Скоро будет еще один съезд, и там точно можно повернуть и поехать обратно к торговому центру. Она никогда еще не ездила в этом направлении, она вообще мало бывала в этих краях. Второй сезон. Снимают домик, как и в прошлом году: с дня рождения дочери до пасхи. Сезон отпусков еще не начался, самое пыльное время года, так что цена терпимая. Она брызгает стекломоем, включает дворники, и они размазывают грязь по стеклу. Сердце подпрыгивает, и где-то у левого плеча колют иголки – но еще секунда, и дворники справляются с задачей. Она опять видит дорогу. Указатель: съезд через пятьсот метров. Включает правый поворотник, снижает скорость. Осталось только найти подходящее место, чтобы повернуть назад. Плюс-минус пара минут. Скоро она будет ходить кругами среди магазинов и кафе, овеянная запахами барбекю и безымянной азиатской кухни, слышать шур-шур, мур-мур, три по цене двух, самый дешевый бесплатно, чиним ваше разбитое все за полчаса, экономия – полжизни, потому что вы этого достойны плюс экология: сюда пластик, туда все остальное, подпишитесь на рассылку, если у вас карточка нашей сети – бонусы на все, выплатим в финале, обещаем хеппи-энд. Ей просто надо купить оберточной бумаги, чтобы завернуть подарок дочке на день рождения. Следующий указатель на съезде оповещает: направо – порт, паром. Полосу менять поздно, между левой и правой уже сплошная. Но ничего, можно повернуть назад еще чуть позже, хоть и жаль топлива, и без того отравленную атмосферу этой несчастной планеты тоже жаль.

СЛЕД. ОТПРАВЛ.: 17:00

ДЛИТЕЛ. ПУТИ: 13 ч.

– Извините, билетов для владельцев машин не осталось.
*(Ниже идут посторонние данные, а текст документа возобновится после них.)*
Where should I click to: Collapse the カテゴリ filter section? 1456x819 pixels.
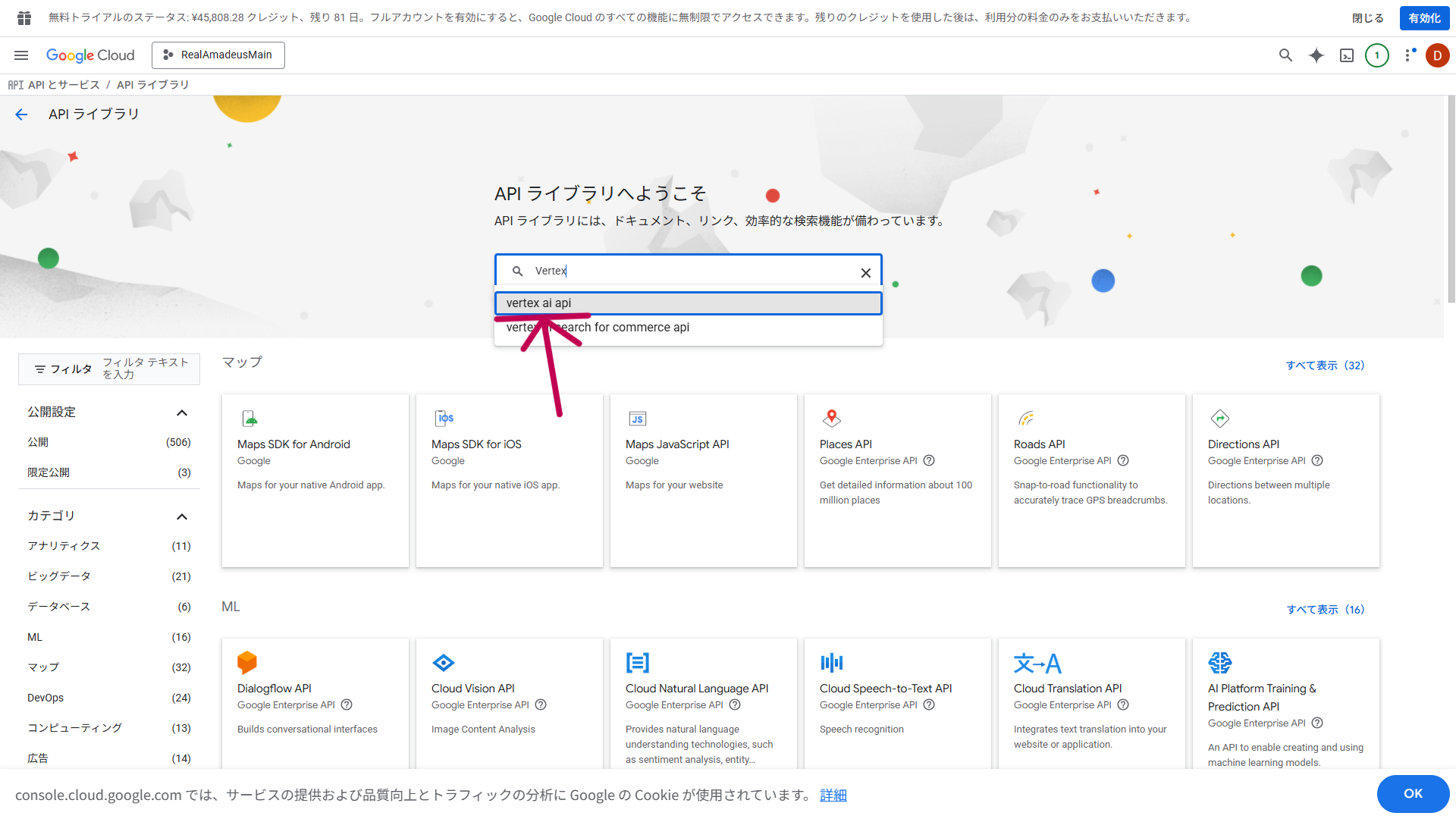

Именно, к сожалению, мест для транспортных средств нет. Нет, к сожалению, и для пеших пассажиров квота тоже исчерпана, на это отправление – остались только…

Разочарование и облегчение: так выглядит на практике божий промысел: двери, которые вовремя захлопываются прямо у тебя перед носом.

– You sit in my car[1].

– Че… Э… What? Excuse me?

– They let you in, you sit with me. My truck. No problem. She with me[2].

Чтобы увидеть лицо мужчины, приходится задрать голову и глядеть снизу вверх, как ребенок. Он стоит, широко расставив ноги, машет рукой перед окошком кассы: how much for the passenger? Выражение лица кассира не меняется: been there, seen that, вроде как.

– One hundred.

– You make many money. I have that, – он достает из бумажника какую-то карточку, показывает кассиру.

– Fifty, then[3].

Мужчина ухмыляется, глядя на нее, и поднимает руку: дай пять! Она видит, как ее ладонь поднимается на высоту его, шлеп! Кисть дальнобойщика: шершавая, пальцы не разгибаются до конца. Повернувшись к кассе, она протягивает банковскую карту.

С посадочным талоном в руке, чувствуя быстрые, сильные толчки крови под ключицами, она идет к своей машине, чтобы найти длительную парковку. Кассир сказал – она где-то за углом. Дико дорого, но с этим можно разобраться потом.

– Fifteen minutes they let in. You sit in my cab. No walk. Danger[4].

В кабине пахнет дядиным мотоциклом, летом у бабушки – точнее, люлькой мотоцикла, в которую она забиралась, проваливаясь, натягивая черную накидку из кожзама до самого подбородка. Подвески на лобовом стекле. Иконка. Вокруг – грузовики на холостом ходу. Все вибрирует, издает звуки, ревет гимн отправления. Наконец паром медленно разевает пасть и машины начинают ползти внутрь. Она видит желтую линию на асфальте: пассажирам-пешеходам отведена полоска в метр шириной. Danger.

– Now we out. I help you[5].

Он уже выскочил из кабины и протягивает к ней обе руки, и она уже собирается опереться на его ладонь, как вдруг он хватает ее за подмышки, поднимает и ставит на полоску для пешеходов.

– Eh… Thank you[6], – она стоит прямо и неподвижно, как манекен, не может сдвинуться с места, как будто его бесцеремонно-заботливое обращение лишило ее тело собственной воли.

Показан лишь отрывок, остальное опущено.